二、粤港澳大湾区应对欧美数据域外管辖权扩张的实践现状
(一)立法涵盖域外管辖条款
符合国际法原则的域外效力条款赋予了国内法域外效力,既能向其他国家传递本国将藉助域外规制途径维护国家安全的信号,对与本国外交关系紧张的国家起到震慑作用,也能为司法机关、行政机关等相关国家机构处理相关对外事务提供坚实的法律支撑。⑥为有效应对欧美域外管辖权不合理扩张,粤港澳大湾区相关数据法律体系中的域外条款正逐渐发挥效力。
内地《中华人民共和国网络安全法》(简称《网络安全法》)第75条规定“在境外从事危害我国关键信息基础设施的活动,造成严重后果的,依法追究法律责任”。《中华人民共和国数据安全法》(简称《数据安全法》)在总则第2条中强调,“在我国境内开展数据处理活动适用该法”,该条第2款中同样明确,“在境外开展数据处理活动,损害我国国家利益或公民、组织利益的,适用该法”。《中华人民共和国个人信息保护法》(简称《个人信息保护法》)在前两部法的基础上进一步实现了探索式转变。该法第3条第1款规定的是常规的属地管辖原则,即“在我国境内处理自然人个人信息的活动适用本法”,避免管辖权的过度扩张;第2款则与欧盟GDPR的目标指向原则类似,规定在境外处理境内自然人个人信息的,有“向境内自然人提供产品或服务为目的”“分析、评估境内自然人的行为”以及法律法规规定的其他情形的,适用本法。这一条款的域外效力实现了从被动到主动的转变,确立了中国的“目标指向标准”。
《香港个人资料(私隐)条例》(简称《私隐条例》)第39条明确“有关的资料使用者能够在香港控制有关的个人资料的收集、持有、处理或使用或能够从香港行使该项控制的,私隐专员根据条例有权进行调查”。由此可见,该条例的规制对象,应当是在香港,或从香港,操控个人资料的收集、持有、处理或使用的相关主体。2020年关于X诉个人资料私隐专员(第15/2019号上诉)一案(下称X诉个人资料私隐专员案)的裁定中也明确《私隐条例》中幷无域外管辖效力。但在2021年《私隐条例》修订后出现了针对人肉搜索行为的例外,即“若资料当事人为香港居民或位于香港,无论披露行为发生在何处,私隐专员均可对其行为发出停止通知”。澳门《个人资料保护法》第3条第3款后半句写明,针对声音和影像进行的录像监视,只要负责处理资料的实体的住所在澳门特区,或者通过在特区设立的提供信息和电信信息网络服务的供应商而实施,表明该法在一定范围内具备域外适用效力。
(二)阻断与反制规范出台
通过制定阻断与反制规范阻断外国过度行使域外管辖权的不当行为是世界上多数国家的做法,所谓阻断一般是规定本国企业或个人在特定情形下无须遵守欧美等其他国家的单边制裁,而反制则是赋予中国对他国的域外恶意管辖采取对等反制以正当性基础。

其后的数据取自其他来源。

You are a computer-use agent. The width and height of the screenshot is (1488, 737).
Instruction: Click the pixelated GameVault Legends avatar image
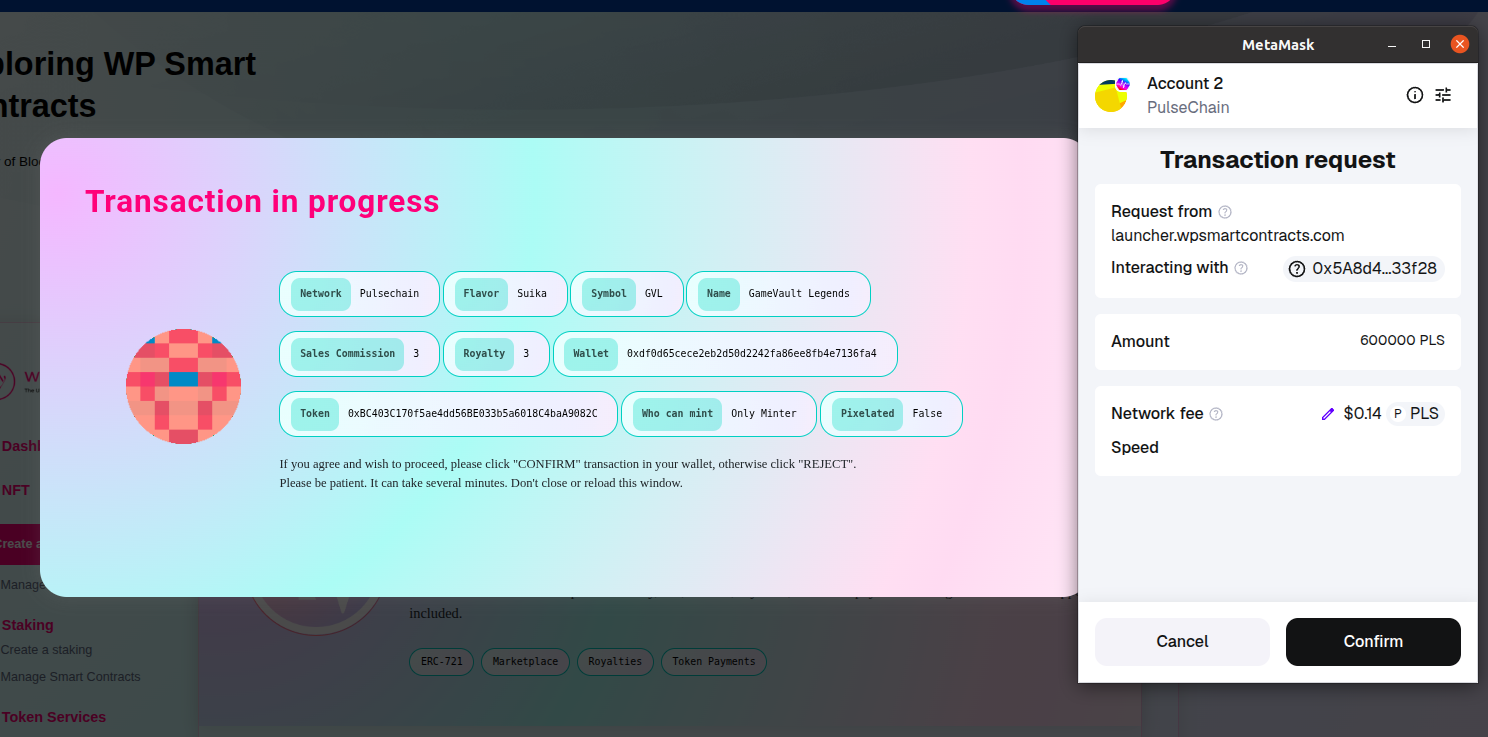click(183, 384)
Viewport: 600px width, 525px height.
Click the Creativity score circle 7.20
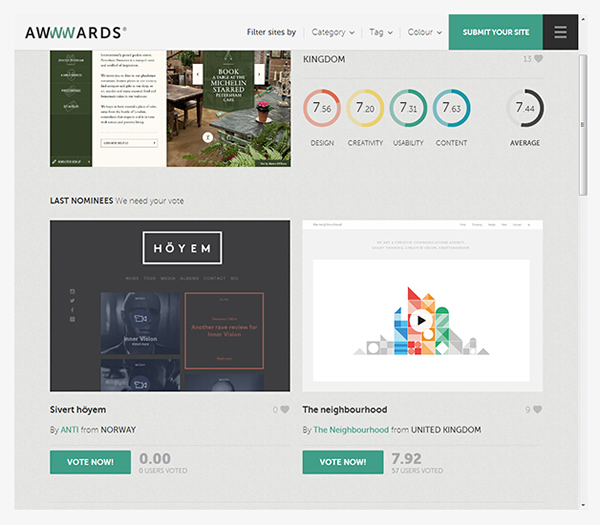point(365,108)
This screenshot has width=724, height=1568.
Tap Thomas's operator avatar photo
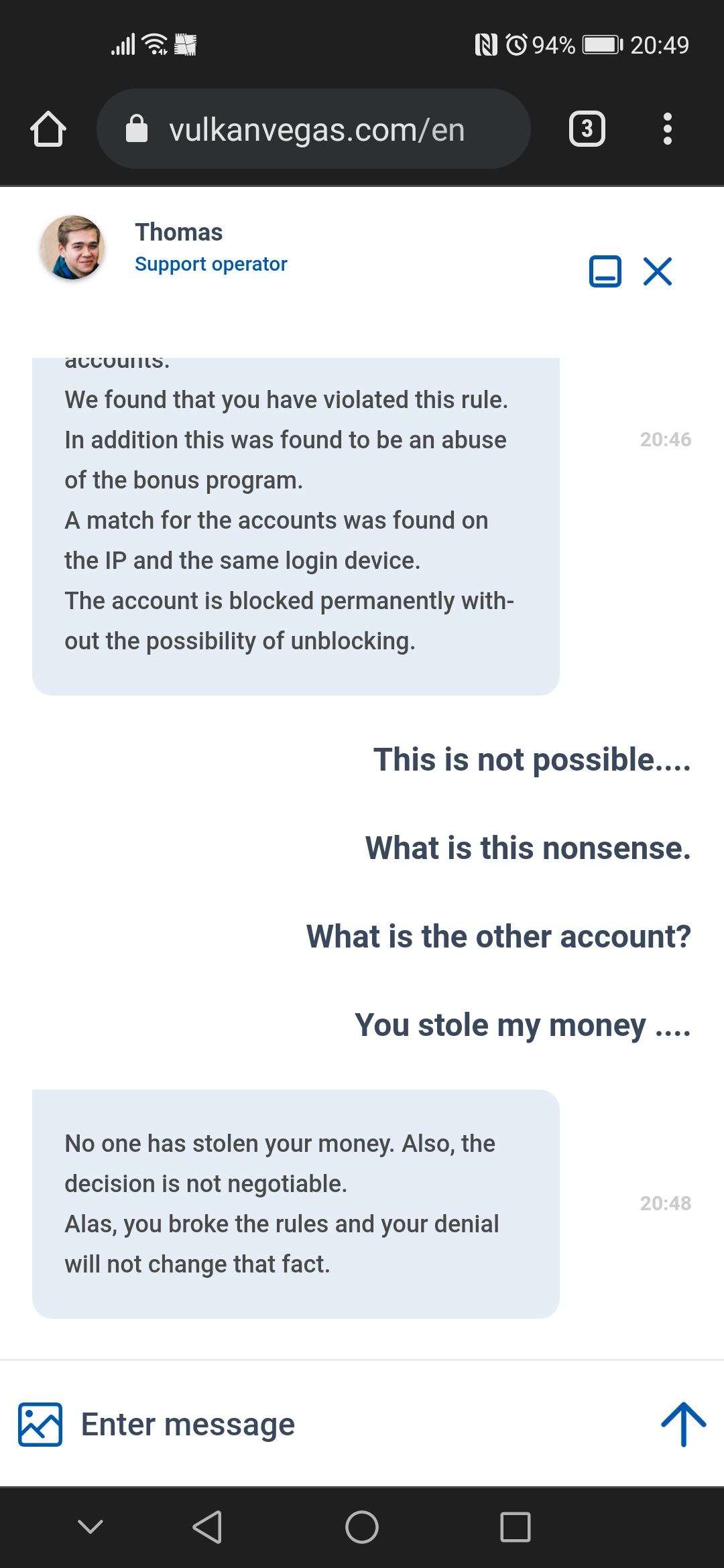click(72, 247)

近年来,中国逐步构建起阻断与反制法律框架,对于维护数据领域利益和安全起到重要作用。早在2018年,中国便在《中华人民共和国国际刑事司法协助法》第四条中规定:“非经我国主管机关同意,境内的机构、组织和个人不得向外国提供证据材料和本法规定的协助。”该条规定在一定程度上抑制了外国数据跨境调取行为,保护中国数据主权。作为沿袭,2019年修订的《中华人民共和国证券法》第177条在规定“非经同意禁止向境外提供”规则的同时,更进一步明确“境外机构不得在我国境内直接取证活动”。为更好应对美国“长臂管辖”,2021年中国商务部发布《阻断外国法律与措施不当域外适用办法》,主要适用于阻断美国在经贸活动中实施的禁止令。⑦同年出台的,还有涉外领域专门立法《中华人民共和国反外国制裁法》,该法明确规定“我国有权对遏制、打压我国的行为采取相应反制措施”。该部法律作为反制裁领域基本法律,为相关部门提供了权威法律依据与正当程序。此外,《数据安全法》与《个人信息保护法》均规定了相应阻断与反制措施,两法在措施内容方面具有相似性。以《数据安全法》为例,该法第26条规定“面对外国在数据领域内的投资、贸易等方面的禁止、限制或其他类似措施,我国可采取措施”,第36条规定“非经批准,不得向境外提供存储于我国境内的数据”。可以看出,该法同时具有事前阻断与事后反制的双重效果,奠定了中国数据主权保护的法治基调。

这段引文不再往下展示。